El huso de plata del zepelín hería la pureza de un cielo sin nubes, surcando silencioso sobre el igualmente silencioso desierto del Sahara español. Hacía algunas horas, su paso había sido sorprendido por una banda de beduinos, quienes le persiguieron por largo como infructuoso rato, maldiciéndolo y blandiendo sus armas e, incluso, disparando contra él.

Pronto la nave egresaría de la candente costa africana y se adentraría en los misterios del azulado océano, que parecía invitarlos a amarizar en la engañosa tranquilidad de sus aguas. Su ruta enfilaba ya hacia la sin par, la embrujadora Rio de Janeiro, novia hermosa del continente americano y lugar de descanso de las intrépidos leviatanes que cada vez con mayor frecuencia surcaban sus aires.
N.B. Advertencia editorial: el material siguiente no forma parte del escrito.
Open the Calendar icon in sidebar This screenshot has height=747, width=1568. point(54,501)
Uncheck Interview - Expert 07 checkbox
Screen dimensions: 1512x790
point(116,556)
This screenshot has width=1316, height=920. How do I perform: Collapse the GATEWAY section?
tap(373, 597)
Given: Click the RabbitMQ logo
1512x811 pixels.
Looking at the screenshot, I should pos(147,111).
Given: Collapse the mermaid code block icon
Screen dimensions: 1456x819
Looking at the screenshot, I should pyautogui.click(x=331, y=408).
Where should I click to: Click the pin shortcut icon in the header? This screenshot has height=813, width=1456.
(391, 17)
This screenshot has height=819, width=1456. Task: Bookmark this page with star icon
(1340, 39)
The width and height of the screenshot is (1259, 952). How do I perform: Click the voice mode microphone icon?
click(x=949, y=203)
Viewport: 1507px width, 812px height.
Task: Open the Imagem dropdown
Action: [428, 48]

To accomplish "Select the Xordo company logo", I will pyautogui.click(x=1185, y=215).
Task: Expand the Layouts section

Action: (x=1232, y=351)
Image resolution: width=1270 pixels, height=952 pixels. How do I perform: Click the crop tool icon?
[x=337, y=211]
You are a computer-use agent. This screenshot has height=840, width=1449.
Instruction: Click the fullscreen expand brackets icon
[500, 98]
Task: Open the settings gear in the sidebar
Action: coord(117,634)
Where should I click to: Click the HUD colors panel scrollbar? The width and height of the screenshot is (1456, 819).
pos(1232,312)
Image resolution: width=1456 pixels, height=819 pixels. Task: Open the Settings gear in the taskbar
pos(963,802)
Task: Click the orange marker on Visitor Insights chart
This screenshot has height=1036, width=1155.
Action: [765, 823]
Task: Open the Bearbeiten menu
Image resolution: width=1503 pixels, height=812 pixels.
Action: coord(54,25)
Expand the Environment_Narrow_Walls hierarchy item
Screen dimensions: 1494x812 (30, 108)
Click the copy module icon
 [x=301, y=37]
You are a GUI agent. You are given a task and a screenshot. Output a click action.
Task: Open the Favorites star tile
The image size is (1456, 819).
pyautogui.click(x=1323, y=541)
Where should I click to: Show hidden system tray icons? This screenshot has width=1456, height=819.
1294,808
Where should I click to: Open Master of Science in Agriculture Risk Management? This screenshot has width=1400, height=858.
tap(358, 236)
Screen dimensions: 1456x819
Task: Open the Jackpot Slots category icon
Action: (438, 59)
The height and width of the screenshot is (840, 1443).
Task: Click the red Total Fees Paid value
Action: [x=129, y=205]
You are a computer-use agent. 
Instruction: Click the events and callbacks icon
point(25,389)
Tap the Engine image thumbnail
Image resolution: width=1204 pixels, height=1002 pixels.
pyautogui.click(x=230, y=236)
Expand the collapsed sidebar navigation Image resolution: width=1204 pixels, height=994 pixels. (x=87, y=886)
El hombre joven dormitaba. Era la tercera vez que cumplía la travesía y comenzaba a temer la identificación de un patrón de rutina. De esa rutina que constituía su horror y que le inducía a no escatimar gastos con tal de ahuyentarla. En la amplitud de la cabina colectiva, cómodamente arrellanado en su muelle butaca, había empleado las horas de la mañana explorando con su catalejo el cambiante panorama que se extendía bajo sus ojos. Eso, alternado con la lectura apasionante de la novela que había iniciado (con altas probabilidades de terminarla durante la travesía) y acompañado con sorbos de un delicioso vaso de Pernaud lo transportaban al umbral de la obnubilación absoluta...Algo mas alla, otros pasajeros se asomaban a los amplios ventanales abiertos contemplando el exterior o jugaban una apasionante partida de naipes o conversaban envueltos en el humo de sus pipasy cigarrillos o escribían largas (y emociónadas) cartas a casa.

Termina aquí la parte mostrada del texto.